Hayatımda okuduğum en sıkı, en sarsıcı kitaplar değiller. Ama eminim ve iliklerime kadar hissediyorum: En sevdiğim kitaplar. Rahmetli Fethi Gemuhluoğlu'nun "Dostluğa Dair" kitabı ve Exupery'nin "Küçük Prens"i. İkisi de dostluğu anlatır. Gemuhluoğlu, dostluğu içinde dönüp duran büyük alevin küçük parçaları olarak, dümdüz, sade ve içten biçimde dile getirdiği için etkiler beni. Exupery ise onu mesel olarak anlatır. İki kitap da karmaşayı dindirir. Hayatı sadeleştirir. Tıpkı aşk gibi. Onun için iyi gelir ruhlarımıza. Gemuhluoğlu müsaade ederse, Küçük Prens'ten bir enstantane almak isterim buraya, meramımı anlatmak için. Kitabın bir yerinde, yanlış hatırlamıyorsam Küçük Prensimiz sorar: "Bu nedir, yılan mı?" Cevap: "Hayır bu bir tren. İçinde insanlar var. Bir yerden başka bir yere gidiyorlar." Küçük Prens: "Neden, bulundukları yeri sevmediler mi?" Cevap: "Hayır, hepsinin de ayrı ayrı işleri var." Ve sonra ters yönde hızla ilerlemekte olan bir tren daha görürler. Küçük Prens tekrar sorar: "Geri döndüler galiba, gittikleri yeri sevmediler..." Cevap: "Hayır, o aynı tren değil..."
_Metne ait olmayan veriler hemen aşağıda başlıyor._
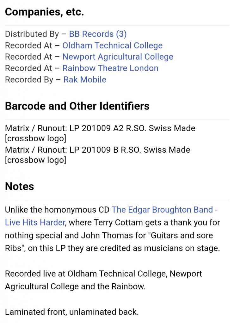
Task: Click the Recorded live at Oldham paragraph
Action: (103, 280)
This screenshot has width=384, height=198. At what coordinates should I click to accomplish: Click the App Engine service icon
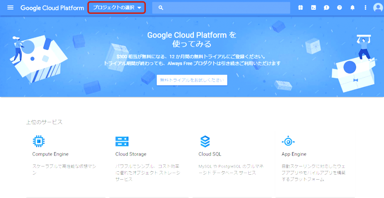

Bu küçük konuşmada Exupery, küçük bir çocuğun gözlerinden bakmaktadır hayata. Onun gözlerinin hikmetine içten bir bağla bağlıdır. Küçük Prens konuştukça hayat sadeleşir. Dünyada olmaklığımız aşka dönüşür. Hayatın derinliklerinden, dünyanın el değmemiş yerlerinden, varoluşun henüz yayımlanmamış belgelerinden derin bir müzik kaynaklanmaya ve yükselmeye başlar.
Onun günahsızlık, suçsuzluk dolu "ilksel" sorularının hayatımızın üstüne bambaşka ve yepyeni bir ışık düşürebileceğine inanmıştı çünkü Exupery. Fethi Gemuhluoğlu da yanına gelen "Anadolu" kökenli öğrencilere burs, yardım bulmak için nefes nefese koştururken, bir taraftan da onlara "Âşık mısın?" diye sorarmış. Değilse, "Ol, geciktirme!" dermiş. Çünkü bilirmiş ki aşk olmadan, dünyanın derinden kavranışı olmadan bursun, okulun, kitabın, hayatın pek bir anlamı yok. Hayatı sadeleştirmeden anlamanın ve anlamlandırmanın bir yolu yok. Ona, dünyaya ve hayata yani, dokunmanın aşktan başka bir çaresi yok. Eczası yok. İmkânı yok. Yordamı yok.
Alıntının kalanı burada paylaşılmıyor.